- Collected data:

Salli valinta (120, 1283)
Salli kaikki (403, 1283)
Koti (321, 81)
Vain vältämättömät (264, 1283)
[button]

- Required action: Each record shown above must be printed once more, exactly.

- Answer to the exercise:
Salli valinta (120, 1283)
Salli kaikki (403, 1283)
Koti (321, 81)
Vain vältämättömät (264, 1283)
[button]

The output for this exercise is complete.